Molecolare Del Gene Zanichelli Pdf - Biologia
Ribosomes have three sites: A (aminoacyl-tRNA binding), P (peptidyl-tRNA binding), and E (exit). Initiation involves the small subunit binding the Shine-Dalgarno sequence in bacteria (or scanning from the 5’ cap in eukaryotes). Elongation cycles: a new tRNA enters the A site; peptidyl transferase (an RNA enzyme in the large subunit) forms a peptide bond; the ribosome translocates three nucleotides. Termination occurs when a stop codon (UAA, UAG, UGA) is recognized by release factors, releasing the polypeptide.
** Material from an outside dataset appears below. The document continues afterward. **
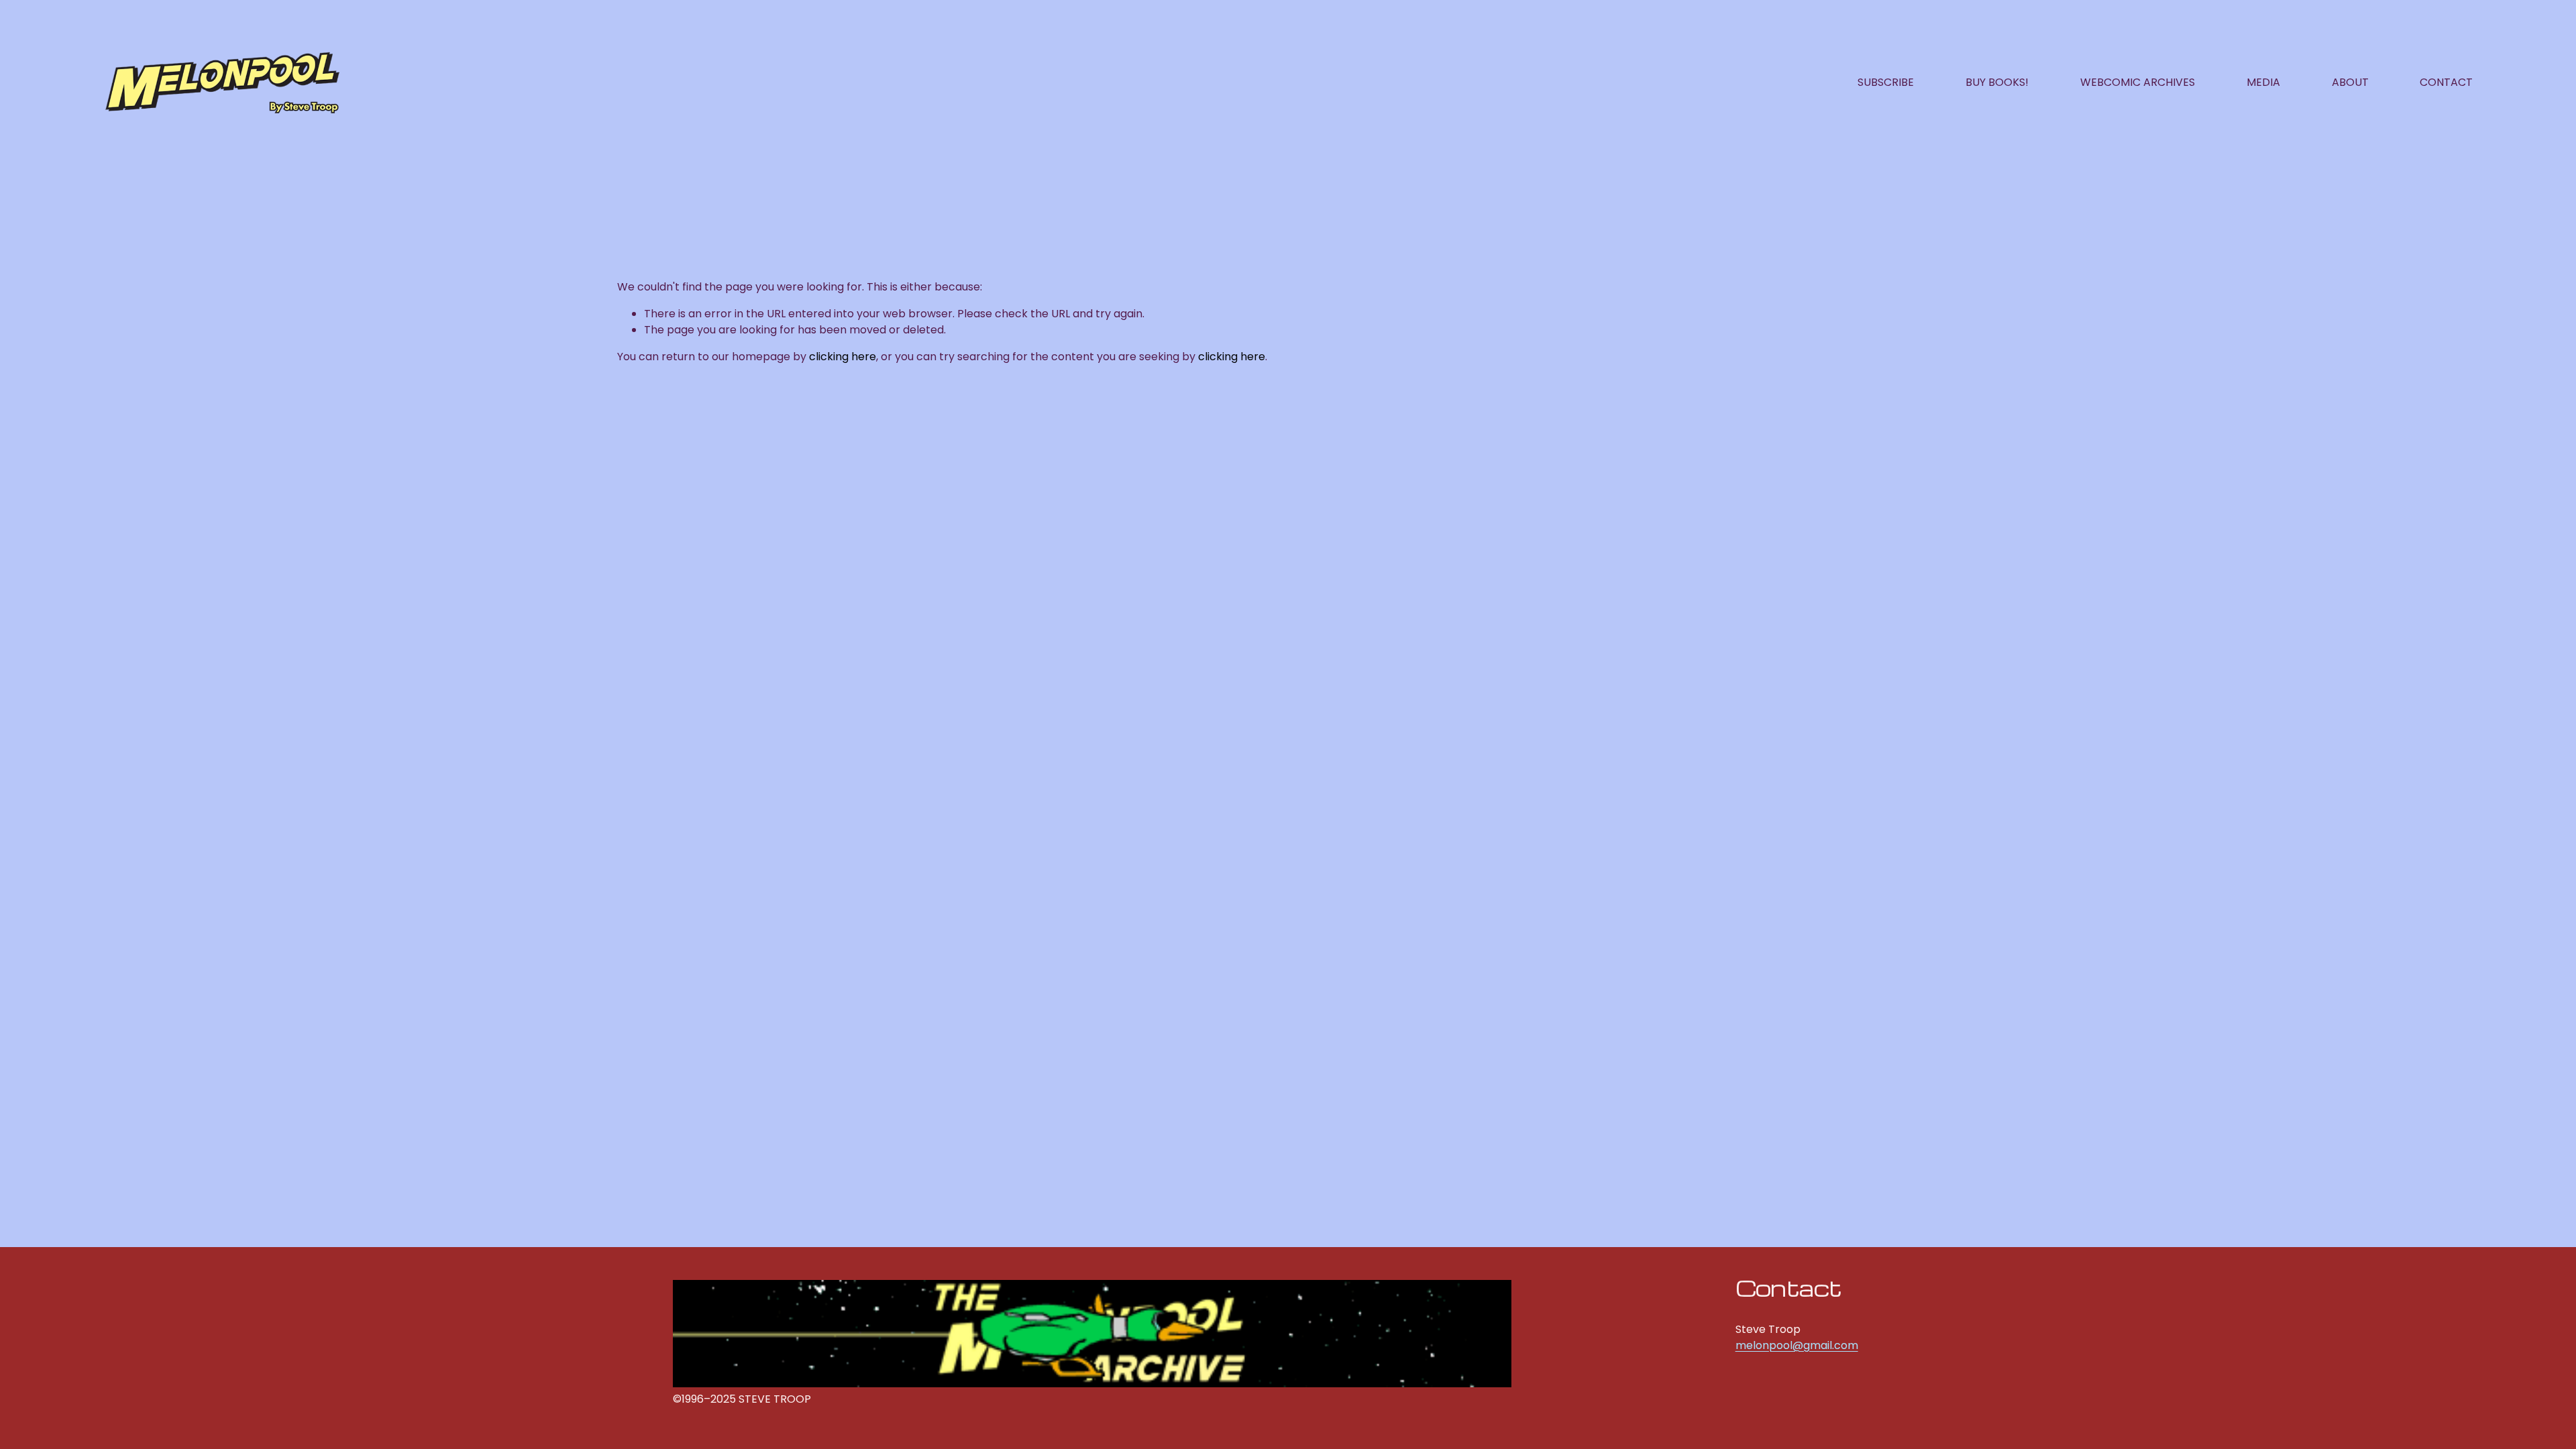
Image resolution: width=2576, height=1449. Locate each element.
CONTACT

The double helix is antiparallel: the two strands run in opposite directions (5’→3’ and 3’→5’), a feature essential for the action of polymerases. The major and minor grooves created by the helix provide binding sites for regulatory proteins, allowing sequence-specific recognition without strand separation. DNA replication must be extraordinarily accurate (error rate ~1 in 10⁹ nucleotides) and rapid. In E. coli , replication begins at a single origin ( oriC ) and proceeds bidirectionally. The key enzyme, DNA polymerase III, synthesizes new strands only in the 5’→3’ direction. This creates a fundamental problem: the two template strands are antiparallel. The leading strand is synthesized continuously toward the replication fork, while the lagging strand is synthesized discontinuously as Okazaki fragments, each requiring a new RNA primer. biologia molecolare del gene zanichelli pdf
Transcription proceeds through initiation, elongation, and termination. Promoters contain conserved sequences: in bacteria, the -10 (Pribnow) box and -35 region; in eukaryotes, the TATA box (bound by TBP), CAAT box, and GC box. Enhancers and silencers, distant regulatory elements, modulate transcription through DNA looping and mediator complexes. Ribosomes have three sites: A (aminoacyl-tRNA binding), P
is exemplified by the lac operon. In the absence of lactose, the Lac repressor binds the operator, blocking transcription. Allolactose (an inducer) binds repressor, causing a conformational change that releases DNA. Additionally, when glucose is low, cAMP accumulates and binds CAP (catabolite activator protein); the cAMP-CAP complex binds the CAP site near the promoter, enhancing RNA polymerase binding. This dual control ensures efficient lactose metabolism only when necessary. Termination occurs when a stop codon (UAA, UAG,
Protein folding, post-translational modifications (phosphorylation, glycosylation, ubiquitination), and targeting (signal sequences for the ER) complete the journey from gene to functional molecule. Not all genes are expressed at all times. Regulation occurs at multiple levels.